PS is scanning/syncing from one external hard drive to a library that’s on another external hard drive. I paused the sync, gave it a minute to handle things, and then quit. Then I tried to eject the drives. The scanned-from drive ejected fine, but the library drive did not.

Expected Behavior

Disk ejects, as PS is no longer using it.

Current Behavior

I click eject, but Finder won’t let me eject it.

The error message is “The disk [disk name] wasn’t ejected because one or more programs may be using it.”

Sometimes this happens bc of Quicklook or Spotlight, but the problem here isn’t either of those. PS is not properly removing child processes working on the external disk. See image:

Next, I re-opened PS, paused the sync, and did a “shut down” rather than just quitting. Now it looks like there are different un-cleaned-up processes that are PS rather than perl(?)

Note also that I had two mounted disks: one which was being scanned-from

Steps to Reproduce

See above

Environment

Operating system and version: macOS Big Sur 11.4 (intel, NOT m1 mac) ; library ext disk is a WD easystore & is APFS-formatted

PhotoStructure edition: PhotoStructure for Desktop

Oh and solution, in case anyone else has this problem, …

Is to kill those processes:

  1. Open Activity Monitor
  2. Search Photostructure, select the photostructure processes
  3. Click that stop-sign-with an “X” in the middle of it at the top of the window, and choose “Quit”.

If that doesn’t work, do the same thing but search “perl” rather than “photostructure”, as at one point there were some perl processes lying around too.

Oof, sorry that the shutdown process didn’t clean up: PhotoStructure actually maintains a list of process IDs that it tells to quit on graceful shutdown, precisely to avoid the bother that you just went through.

Did you force quit PhotoStructure, or did you pick “Quit PhotoStructure” from the menubar?

I tried two things:

  1. Quitting PS normally (cmd-Q)
  2. When that produced an error, just to test it out, I tried opening the left sidebar and clicking “Shut Down.” I figured maybe there was some extra cleanup that would happen if I used that command instead of a regular quit.

Both left orphaned child processes that were accessing the disk. No force-quits or anything like that.

Mm just occurred to me, this could be related to changes I made to settings.toml; I wanted to have PS use more resources & process things faster, even if it was a drag on my computer.

Settings I uncommented + changed:

cpuLoadPercent = 150
exiftoolProcsPerChild = 6
maxTasksPerProcess = 2000

& just did another round of leaving PS on overnight to process things… when pausing sync + ejecting this morning exactly as I did for the original bug report, bug did not re-occur. So maybe there was just something especially funky going on that one day.

Thanks for the update!
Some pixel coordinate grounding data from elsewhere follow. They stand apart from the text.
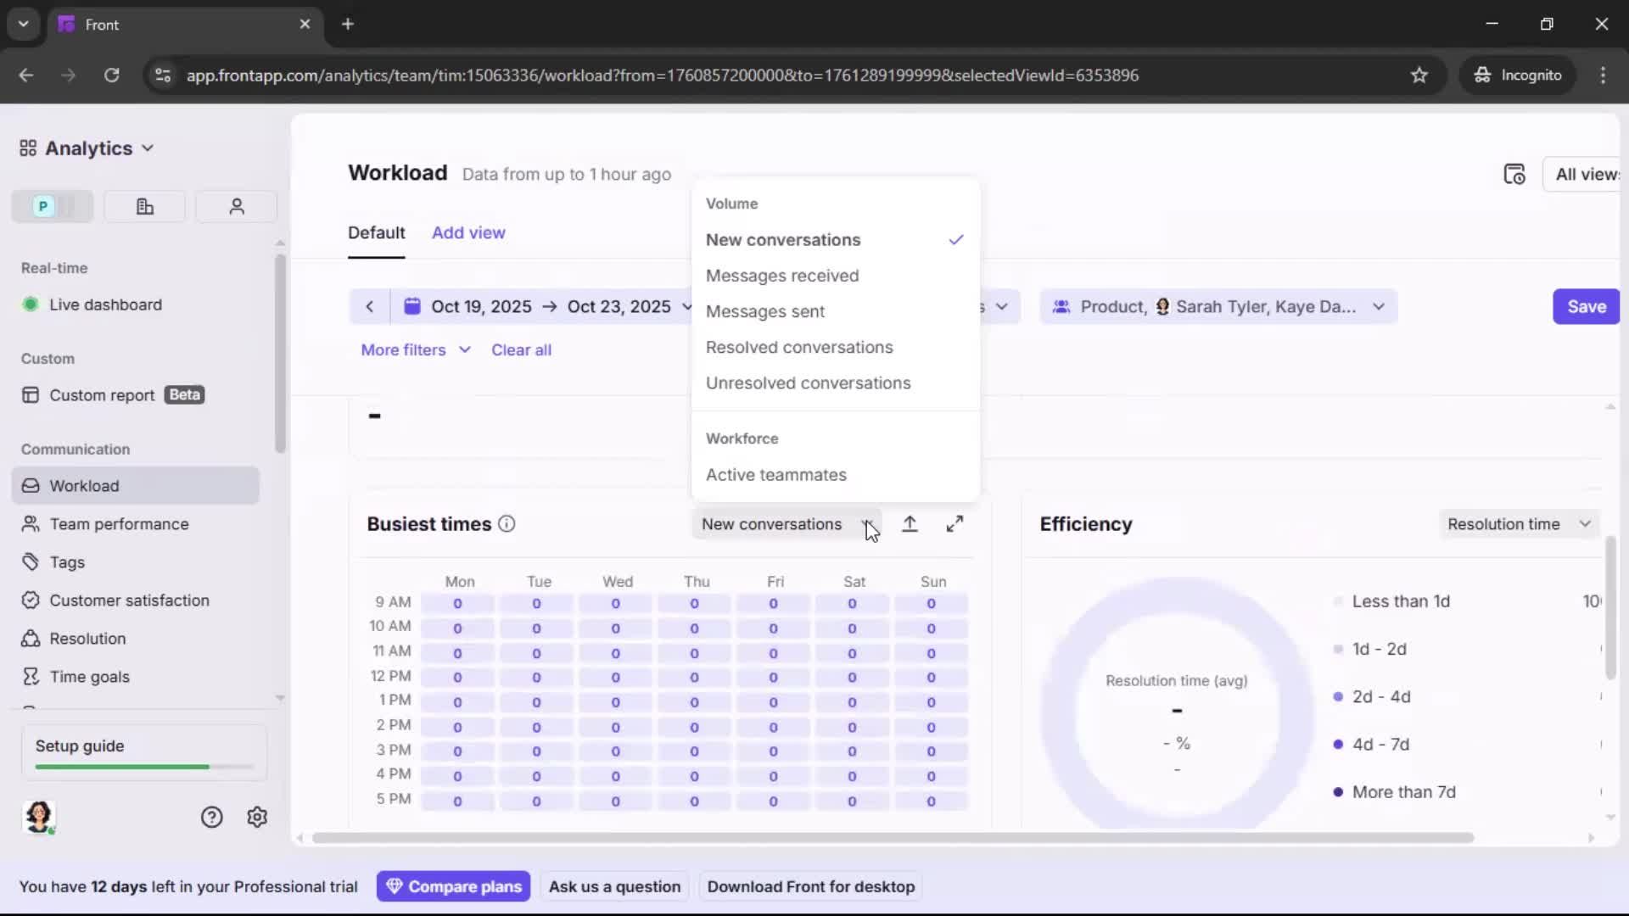1629x916 pixels.
Task: Toggle the Active teammates metric
Action: coord(776,475)
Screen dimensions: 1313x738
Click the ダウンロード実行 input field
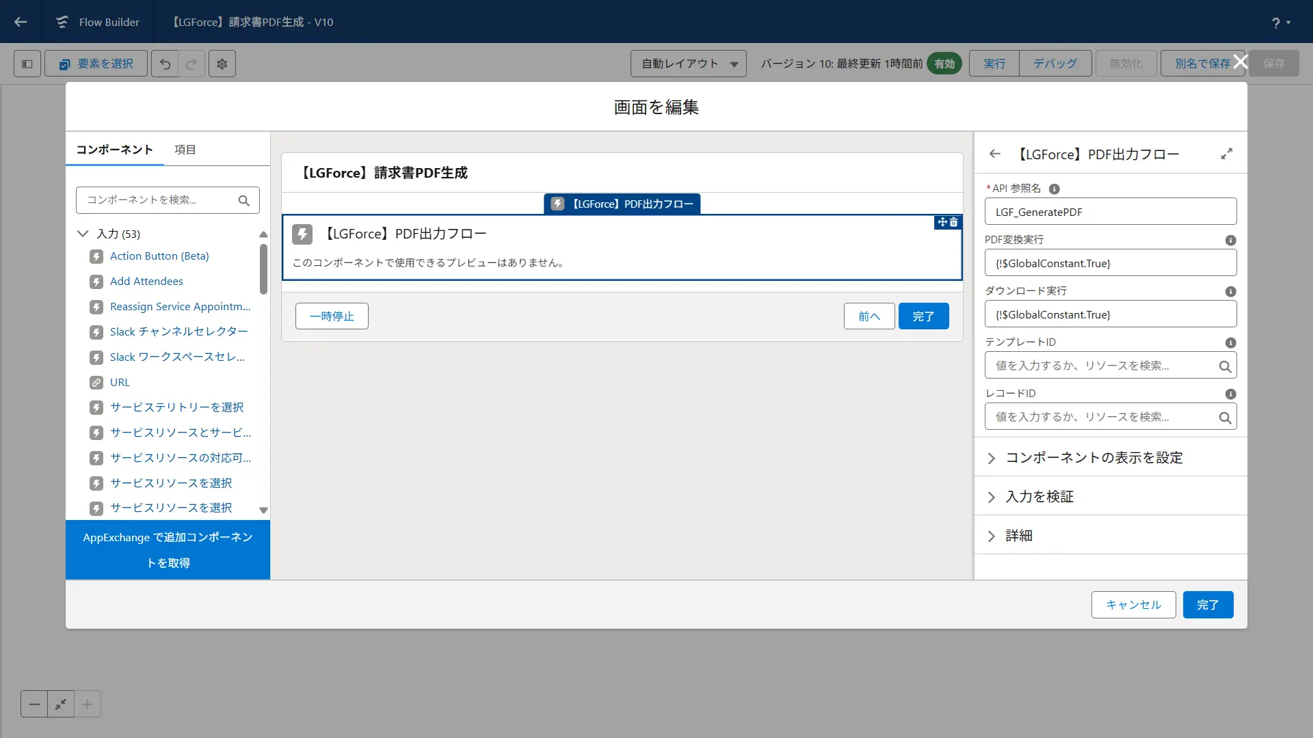(1110, 315)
I’m glad the glitch wasn’t persistent.

For high core-count machines (like > 8), you may see database write contention that ends up actually slowing everything down. I will be reworking the database writes to only come from a single process in a future version, and that should support full core saturation on any machine.

I suspect the only change you will want to make is cpuLoadPercent=100. The other changes won’t substantively increase throughput.